• [ZIEL DER AUFGABE]: Gib aus dem Urteilstext zur Sterbegeldversicherung den Abschnitt zwischen „BFH-Urteil vom 10.7.2024, II“ und „verstorbenen Tante (Erblasserin).“, beide einschließlich, wortgetreu wieder.

• [TEXT DES DOKUMENTS]:
━━━━━━

Hat der Erblasser Leistungen aus einer Sterbegeldversicherung zu Lebzeiten an ein Bestattungsunternehmen abgetreten, erhöht sich der Nachlass um einen Sachleistungsanspruch der Erben gegen das Bestattungsunternehmen. Die Kosten der Bestattung sind im vollen Umfang als Nachlassverbindlichkeiten steuermindernd zu berücksichtigen.

ErbStG § 10 Abs. 5 Nr. 3

BFH-Urteil vom 10.7.2024, II R 31/21 (veröffentlicht am 14.11.2024)

Vorinstanz: FG Münster vom 19.8.2021, 3 K 1551/20 Erb = SIS 21 15 67

I. Der Kläger und Revisionskläger (Kläger) und seine Schwester sind Erben ihrer im Jahr 2019 verstorbenen Tante (Erblasserin).

Die Erblasserin hatte eine sogenannte Sterbegeldversicherung abgeschlossen und das Bezugsrecht für die Versicherungssumme zu Lebzeiten an ein Bestat­tungsunternehmen zur Deckung der Kosten ihrer Bestattung abgetreten. Das Bestattungsunternehmen stellte nach dem Tod der Erblasserin für seine Leis­tungen insgesamt einen Betrag in Höhe von 11.653,96 € in Rechnung. Davon bezahlte die Sterbegeldversicherung 6.864,82 €.

━━━━━━

• [ERFASSTE DATEN]:

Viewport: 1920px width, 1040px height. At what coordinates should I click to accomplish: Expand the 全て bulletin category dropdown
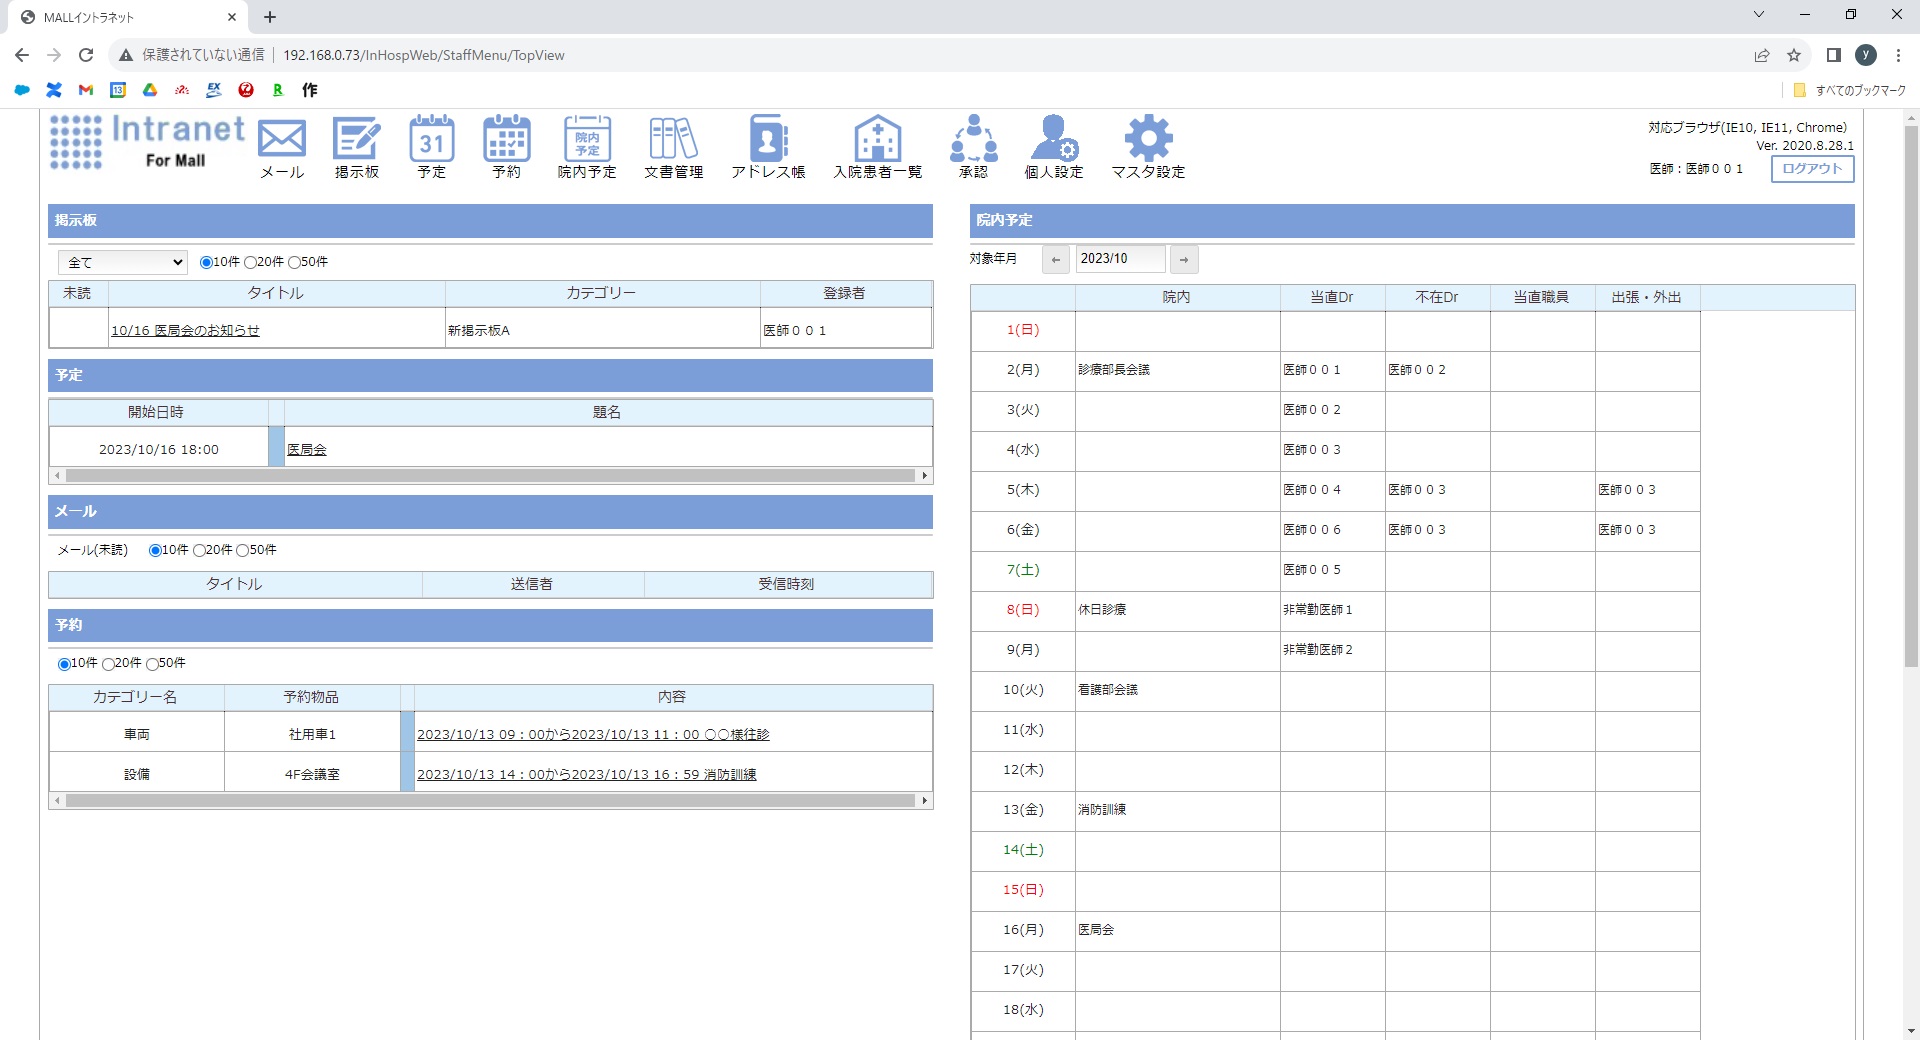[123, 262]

━━━━━━

• [ENDGÜLTIGE ANTWORT]:
BFH-Urteil vom 10.7.2024, II R 31/21 (veröffentlicht am 14.11.2024)

Vorinstanz: FG Münster vom 19.8.2021, 3 K 1551/20 Erb = SIS 21 15 67

I. Der Kläger und Revisionskläger (Kläger) und seine Schwester sind Erben ihrer im Jahr 2019 verstorbenen Tante (Erblasserin).